Legislation and Regulation Regarding Medicare Appeals

Medicare, Medicaid, and SCHIP Benefits Improvement & Protection Act of 2000 (BIPA), Section 521

In Section 521 of the Medicare, Medicaid and SCHIP Benefits Improvement and Protection Act of 2000 (BIPA), Congress required a major restructuring to improve the process that Medicare beneficiaries can use to appeal claims denials. The law includes a series of structural and procedural changes to the appeals process.  Part of these provisions:

  • Amends Section 1869 of the Social Security Act to require revisions to the Medicare appeals process
  • Establishes uniform process for Medicare Parts A and B
  • Revised time frames, including reduced decision-making time frames for most administrative appeals levels, as well as the right to escalate a case that’s not decided on time to the next appeal level
  • Established new entities, Qualified Independent Contractors (QIC)
    • Mandates all second-level appeals, also known as reconsiderations, to be conducted by Qualified Independent Contractors (QICs). 
    • Requires that QICs utilize a comprehensive data system to collect and share information about appeals decisions, give weight to carrier and fiscal intermedicary local coverage determinations, and conduct panel reviews (panels which include medical professionals) of all medical necessity denials.
    • Replaces the Hearing Officer Hearing process for Medicare Part B claims and establish a new second level of appeal for Medicare Part A claims. 

Medicare Prescription Drug, Improvement, and Modernization Act of 2003 (MMA)

On December 8, 2003, following publication of the proposed rule, the Medicare Prescription Drug, Improvement, and Modernization Act of 2003 (MMA) (Pub. L. 108-173) was enacted. The MMA includes a number of provisions that affect the Medicare claim appeals process. Most notably the new law includes:

  • Revised redetermination and reconsideration decision-making time frames
  • A reduction in the minimum required number of QICs from 12 to 4
  •  Requirement to transfer of the ALJ function from SSA to HHS no earlier than July 1, 2005, but not later than October 1, 2005
  • Revised requirements for appeals decision notices
  • Requirement for providers and suppliers to present any evidence for an appeal no later than the QIC reconsideration level, unless there is good cause that prevented the timely introduction of the evidence
  • Establishment of a process for the correction of minor errors or omissions without pursuing an appeal
  • Requires QIC to have a physician reviewer for all claims pertaining to treatment by a physician.

Several of these changes were already part of CMS’s proposed rule.

See Title X, Subtitle D section 931-940A "Appeals and Recovery"

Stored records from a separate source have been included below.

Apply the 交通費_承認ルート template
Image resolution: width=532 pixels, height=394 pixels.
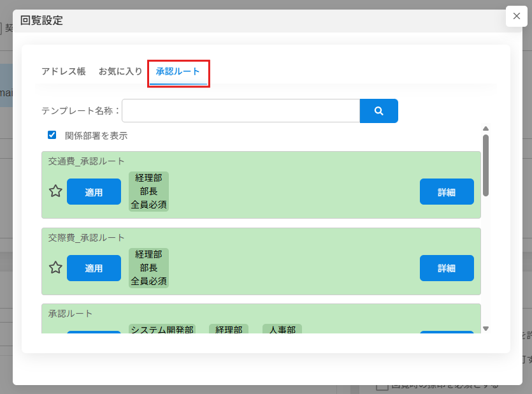tap(94, 192)
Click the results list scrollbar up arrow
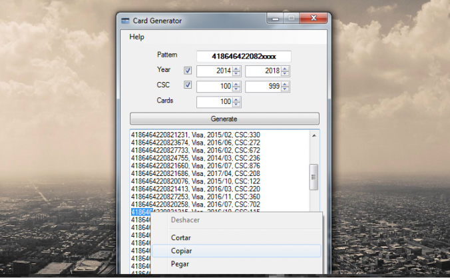 pyautogui.click(x=314, y=135)
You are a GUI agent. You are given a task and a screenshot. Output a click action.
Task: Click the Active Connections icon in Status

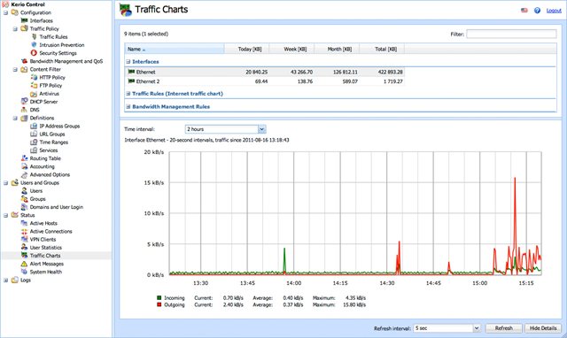(24, 232)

The statutory appeals provisions dramatically reduced the timeframes for adjudicating fee-for-service Medicare claims appeals – a process that could exceed 1,000 days was reduced to 300 days. This change required a substantial overhaul of the appeals process – a complicated restructuring involving all levels of the Medicare appeals process. 

CMS published an interim final rule that establishes new regulations for implementing the new appeals process for claims denials required by section 521 of BIPA and the MMA.

  • This final rule sets forth in one location all regulations covering administrative appeals of Medicare Part A and Part B claims, including for the first time Medicare-specific procedures for carrying out ALJ hearings.
  • The interim final rule sets forth regulations to implement all structural and procedural changes to the existing appeals process. Implementation of these new procedures will take place in two stages.
    • First, beginning on May 1, 2005, all first level appeals (“redeterminations”) carried out by fiscal intermediaries will (generally Part A appeals) be subject to QIC reconsiderations. These appeals generally involve Medicare Part A services, such as services furnished by hospitals, skilled nursing facilities, and home health agencies.
    • Then, beginning January 1, 2006, appeals of redeterminations carried out by Medicare carries (part B appeals, involving physician services and durable medical equipment items, for example) will be subject to QIC reconsiderations. The new ALJ rules will be in effect for all appeals that come through the QICs.
    • Thus, in 2006, the new Medicare appeals process will take effect for all Part A and B Medicare claims.